**RECORDS SUPPLIED:**
---+---

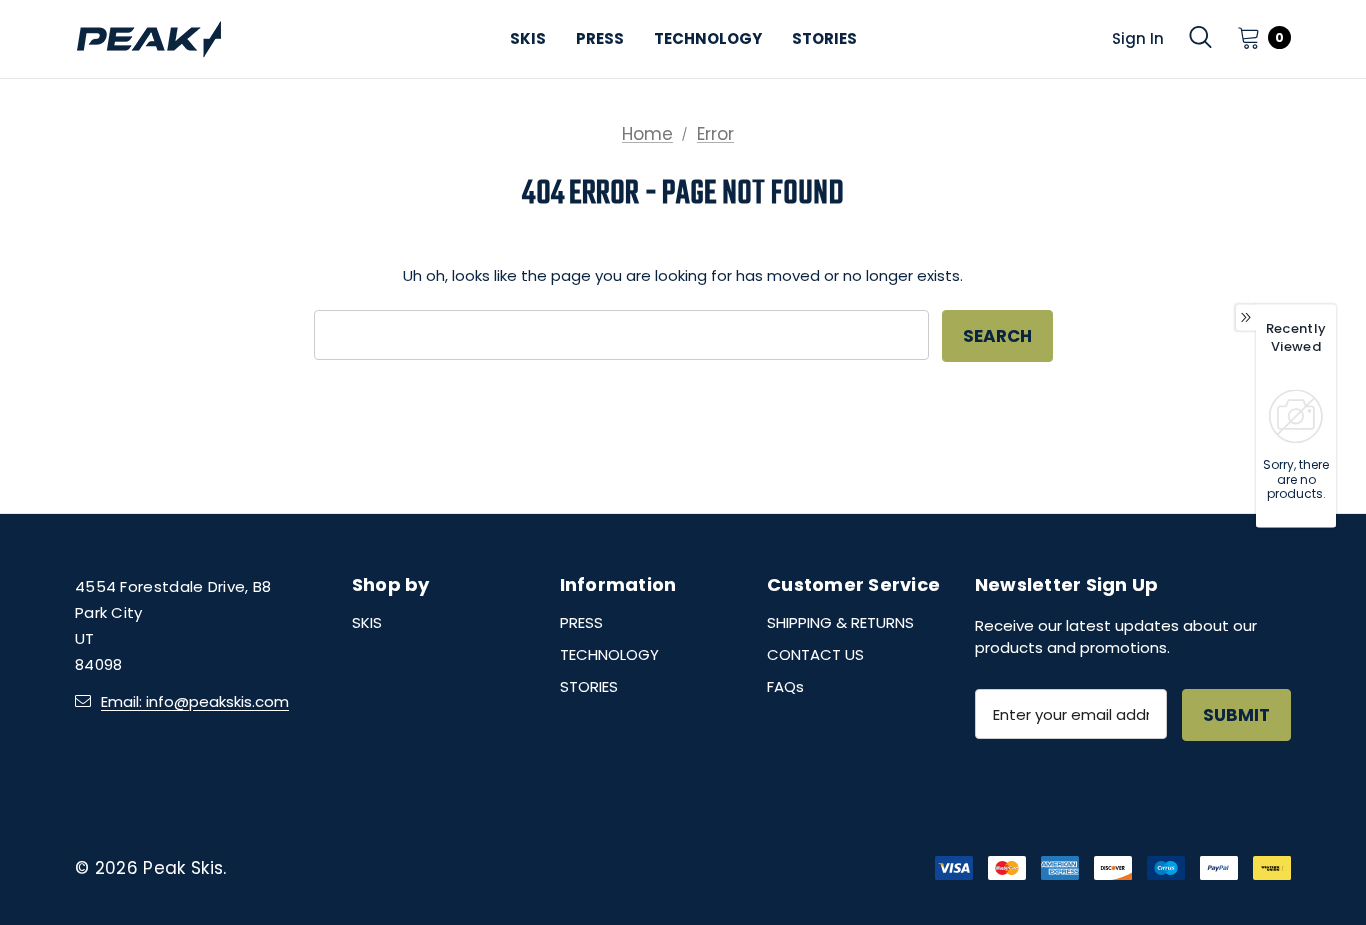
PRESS (581, 622)
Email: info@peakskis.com (195, 701)
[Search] (1201, 37)
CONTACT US (815, 654)
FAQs (785, 686)
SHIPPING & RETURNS (840, 622)
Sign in (1138, 38)
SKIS (367, 622)
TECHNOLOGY (609, 654)
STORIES (589, 686)
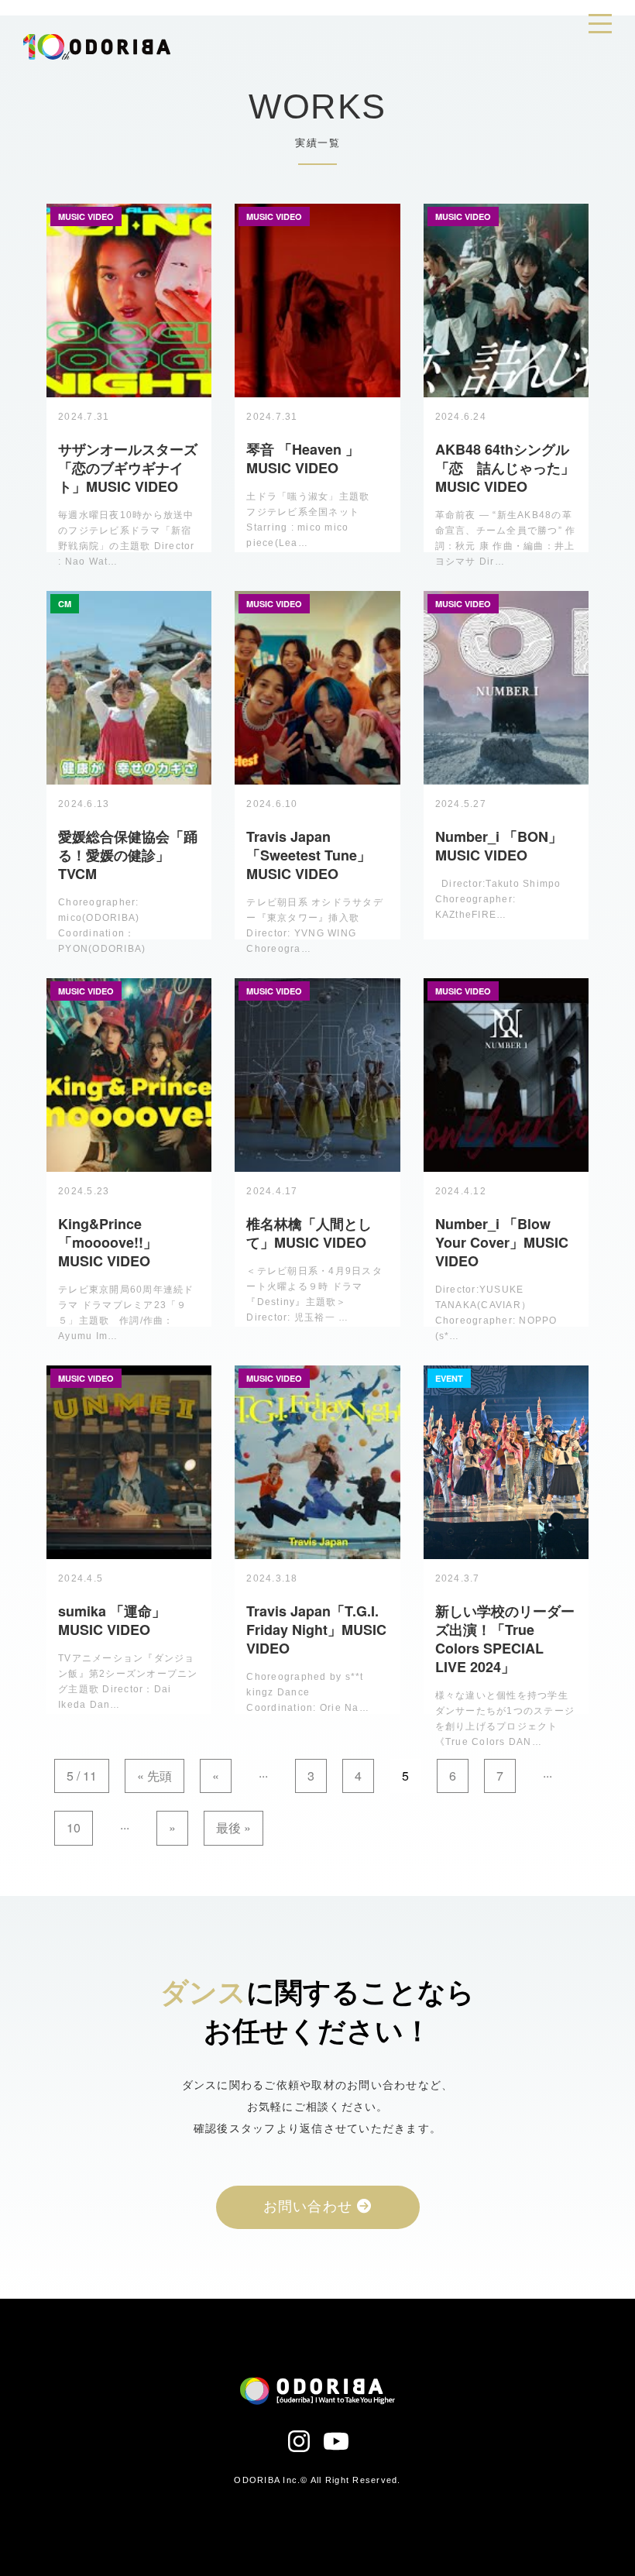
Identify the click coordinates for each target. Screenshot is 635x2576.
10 (74, 1827)
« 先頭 (154, 1775)
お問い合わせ (310, 2206)
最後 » (233, 1827)
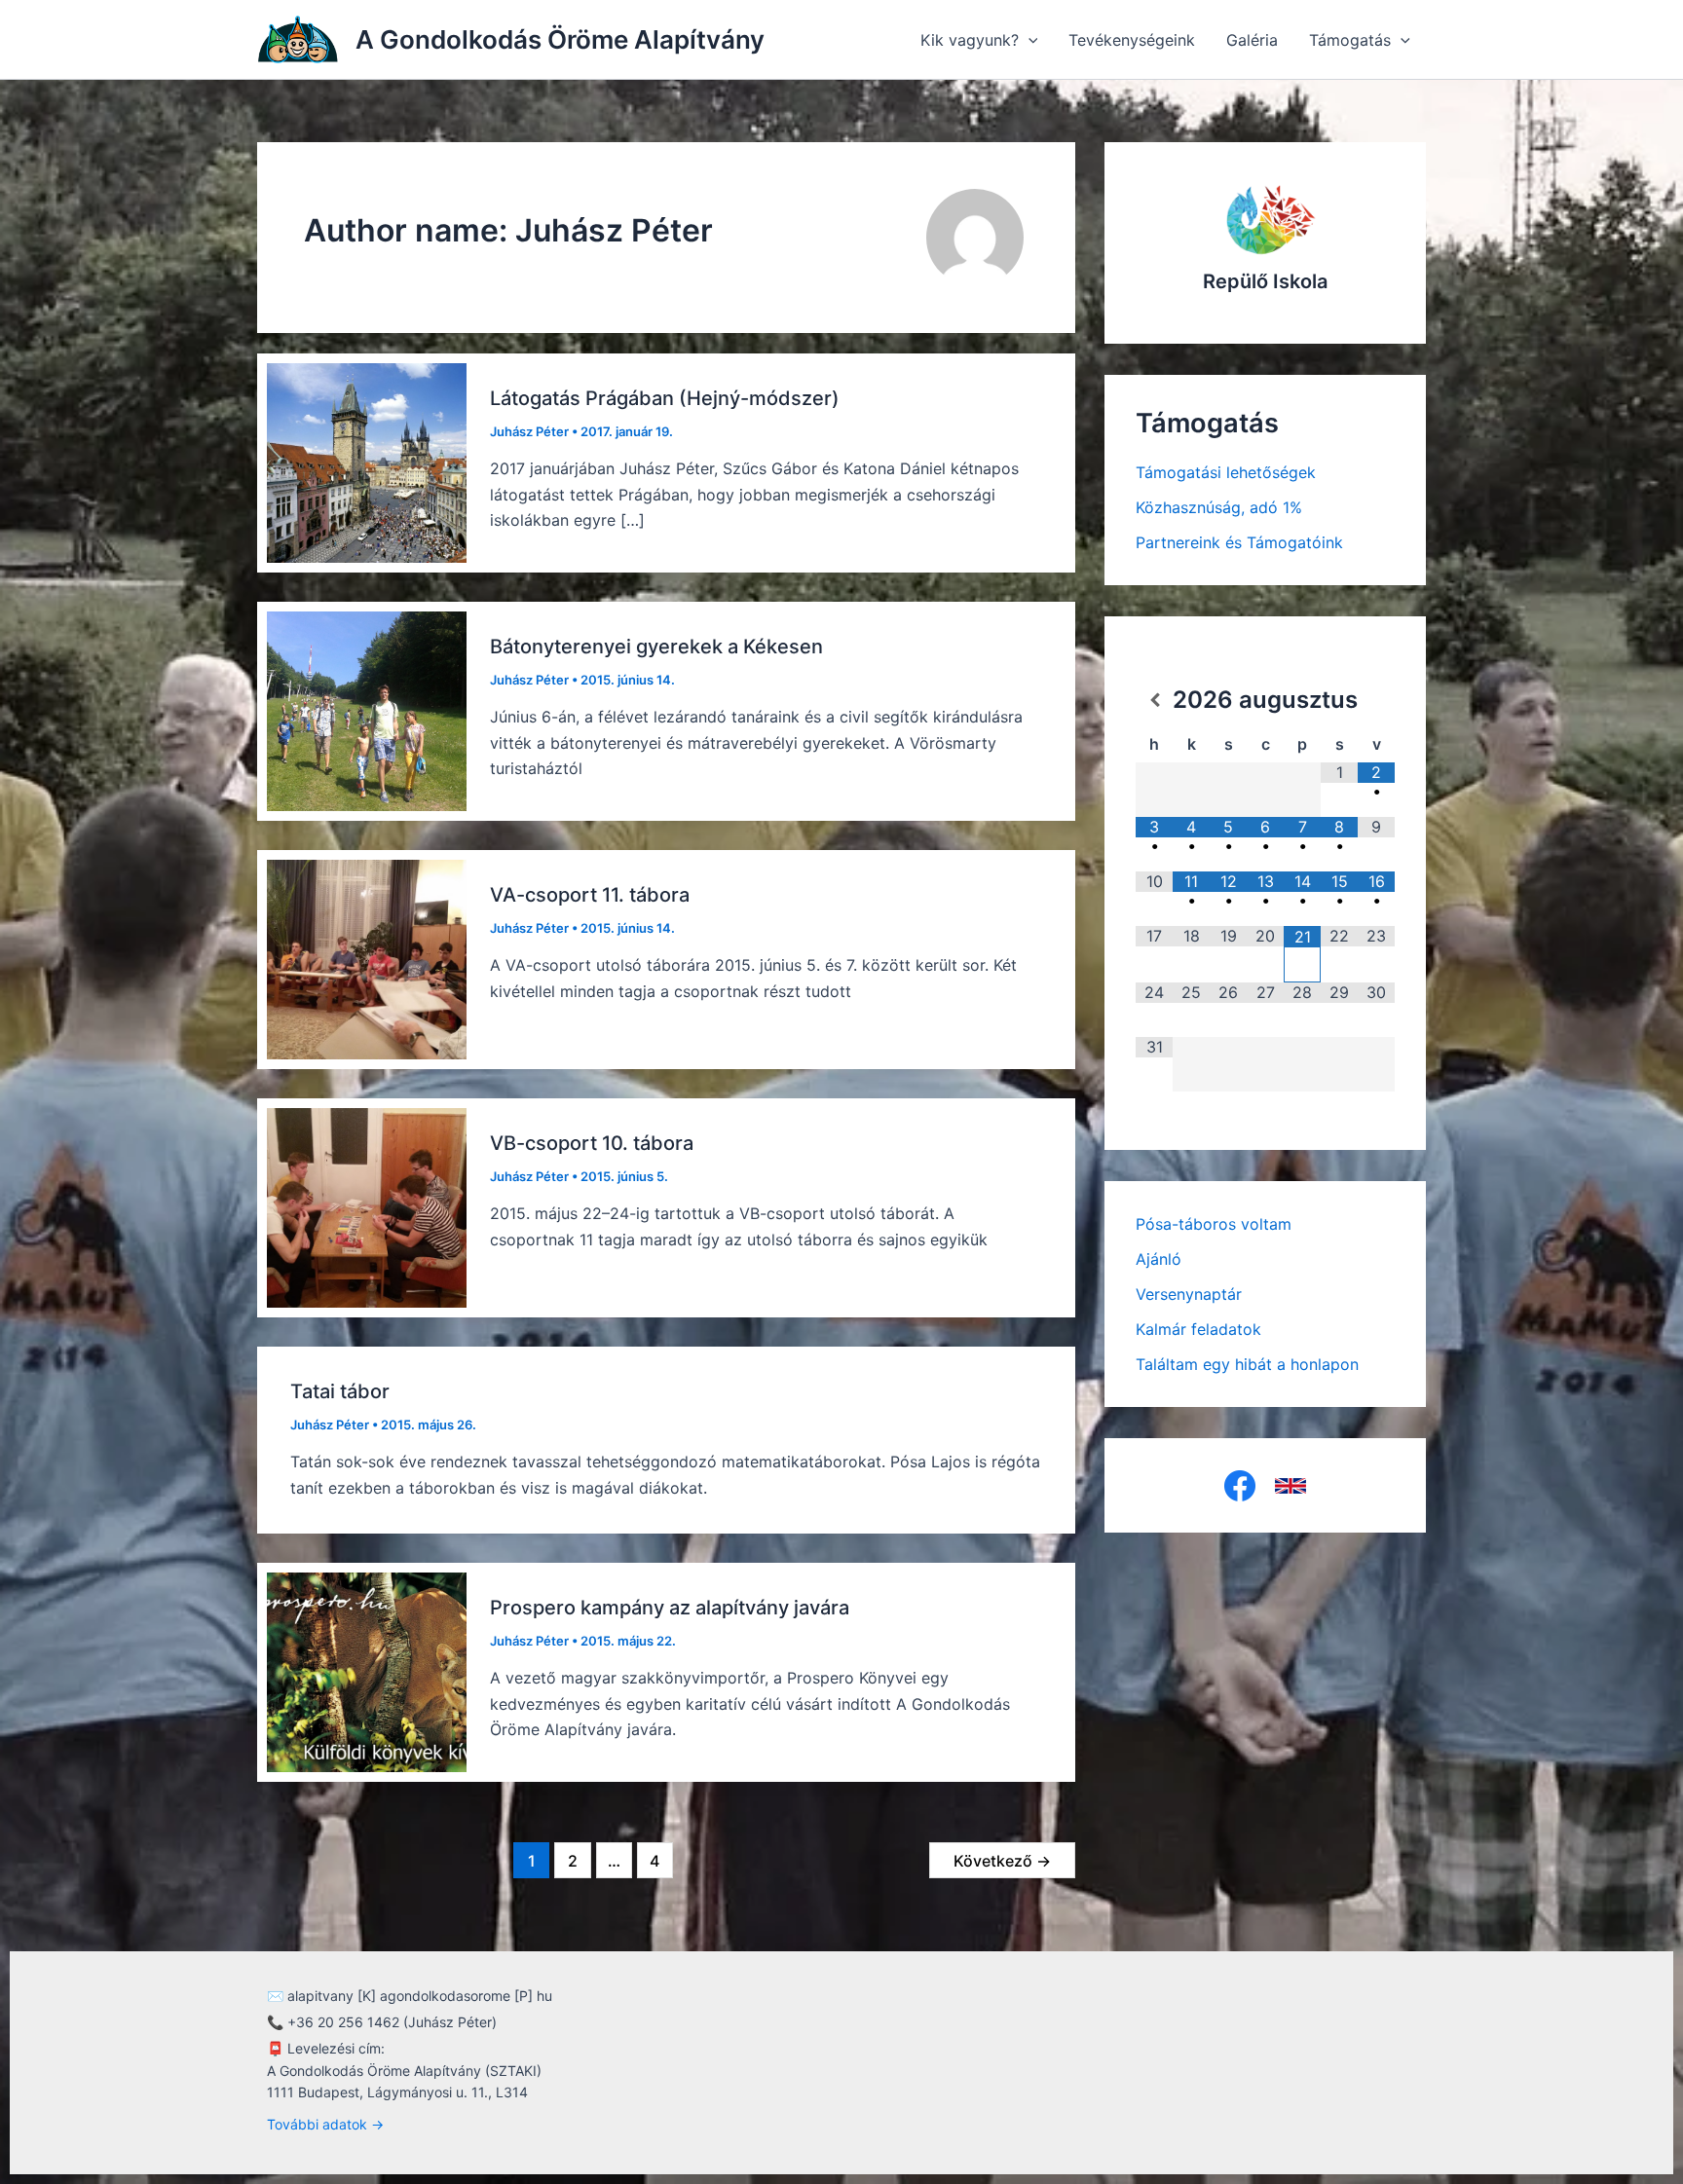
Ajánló (1158, 1259)
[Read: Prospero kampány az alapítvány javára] (367, 1671)
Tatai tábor (340, 1391)
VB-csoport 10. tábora (591, 1143)
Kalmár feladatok (1198, 1329)
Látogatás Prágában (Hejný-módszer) (665, 398)
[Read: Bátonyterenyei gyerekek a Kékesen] (367, 710)
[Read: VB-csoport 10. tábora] (367, 1206)
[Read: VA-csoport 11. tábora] (367, 958)
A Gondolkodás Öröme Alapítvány (560, 39)
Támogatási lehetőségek (1226, 472)
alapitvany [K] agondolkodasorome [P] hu (419, 1995)
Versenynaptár (1189, 1294)
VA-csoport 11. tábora (590, 895)
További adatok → (325, 2124)
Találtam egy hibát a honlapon (1247, 1364)
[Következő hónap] (1376, 700)
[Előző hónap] (1154, 700)
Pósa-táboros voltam (1213, 1224)
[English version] (1290, 1485)
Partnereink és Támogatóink (1239, 542)
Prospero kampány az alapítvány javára (669, 1607)
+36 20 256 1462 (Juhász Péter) (392, 2022)
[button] (1028, 40)
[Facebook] (1239, 1485)
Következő (1002, 1860)
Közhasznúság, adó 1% (1219, 507)
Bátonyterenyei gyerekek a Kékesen (656, 646)
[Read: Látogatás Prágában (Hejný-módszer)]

---+---

**DIRECTIONS:** Set down again, exactly, the lines of the material above from its first line to the one with "[Read: Bátonyterenyei gyerekek", inclusive. Leave the pictures out.

**SOLUTION TO THIS EXERCISE:**
PRESS (581, 622)
Email: info@peakskis.com (195, 701)
[Search] (1201, 37)
CONTACT US (815, 654)
FAQs (785, 686)
SHIPPING & RETURNS (840, 622)
Sign in (1138, 38)
SKIS (367, 622)
TECHNOLOGY (609, 654)
STORIES (589, 686)
Identify the click coordinates for each target. Screenshot is 635x2576.
10 (74, 1827)
« 先頭 (154, 1775)
お問い合わせ (310, 2206)
最後 » (233, 1827)
Ajánló (1158, 1259)
[Read: Prospero kampány az alapítvány javára] (367, 1671)
Tatai tábor (340, 1391)
VB-csoport 10. tábora (591, 1143)
Kalmár feladatok (1198, 1329)
Látogatás Prágában (Hejný-módszer) (665, 398)
[Read: Bátonyterenyei gyerekek a Kékesen] (367, 710)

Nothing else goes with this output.